ヘッポコ丸も、ビュティも、ボーボボも手を止めた。破天荒の手も止まっていた。
「破天荒、さん…?」
「おやびんには、言うな」
ふらふらと立ち上がってこちらを向いたその表情も、声も、冗談ではない。
「言ったら殺す」
どれだけ必死で探していたのか、よく見ればその手は土に汚れずたずたになっている。しかし痛みなど感じている様子もなく、ぎらついた瞳で睨みつけてくる。
冷たさとは違う。

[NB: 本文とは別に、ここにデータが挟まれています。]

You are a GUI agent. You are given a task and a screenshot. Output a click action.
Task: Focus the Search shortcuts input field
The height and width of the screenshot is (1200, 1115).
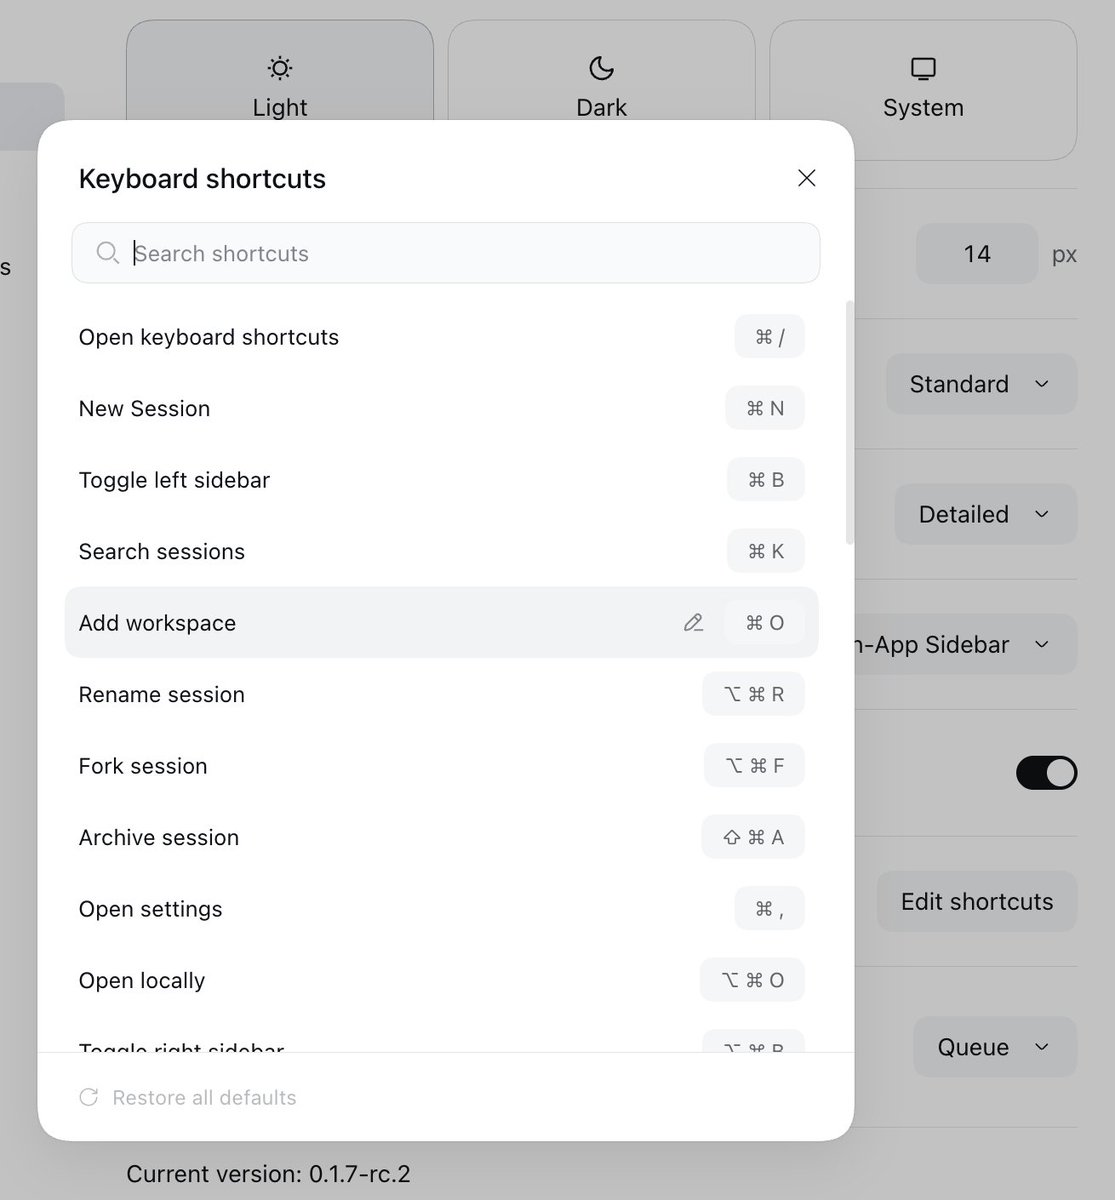point(446,253)
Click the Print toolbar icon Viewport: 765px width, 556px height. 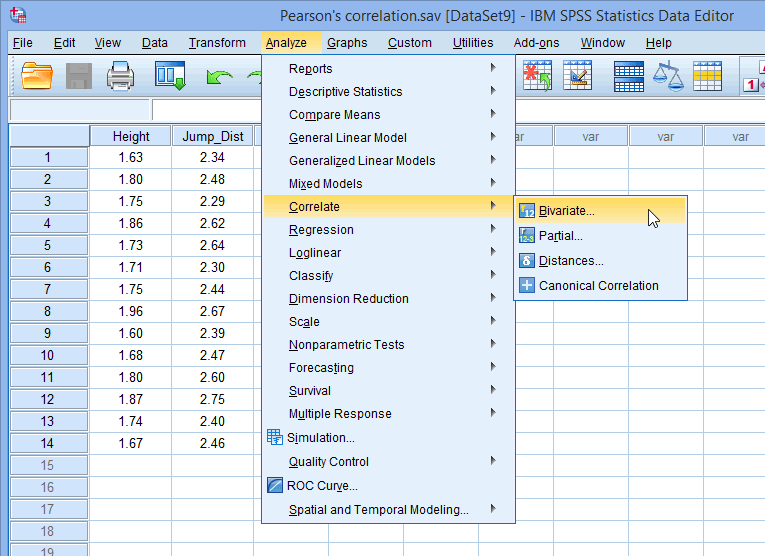click(x=121, y=75)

ただ、殺意すら含んだようなその視線。
声の出ないヘッポコ丸の前に割り込むように、ボーボボが立ち上がった。
「知られたくないのか」
「悪いかよ」
「悪いとは言っていない」
「なら黙って探すか、今度こそ消えろ」
「破天荒」
「消えろ。もう構ってくるな、一人で探す」

ボーボボは黙ったままその言葉を聞くと、小さく息を吐いた。

「なら、仕方がない。戻るか」
「え…でも、ボーボボ!」
「もうそろそろ変身がとけちゃうし…」
「何の!?」
「正体がバレたら基地に帰らなきゃならないの!」
「どこのッ!?」
そんなやりとりを見つめる破天荒の様子は変わっていない。
誰も、これ以上食い下がることはできなかった。
「それじゃたっくん、魔法がとける12時までに戻るのよ」
「たっくんて誰!?しかも変身ってそれ!!?」


破天荒は何も言わず、再び地面に目を向けた。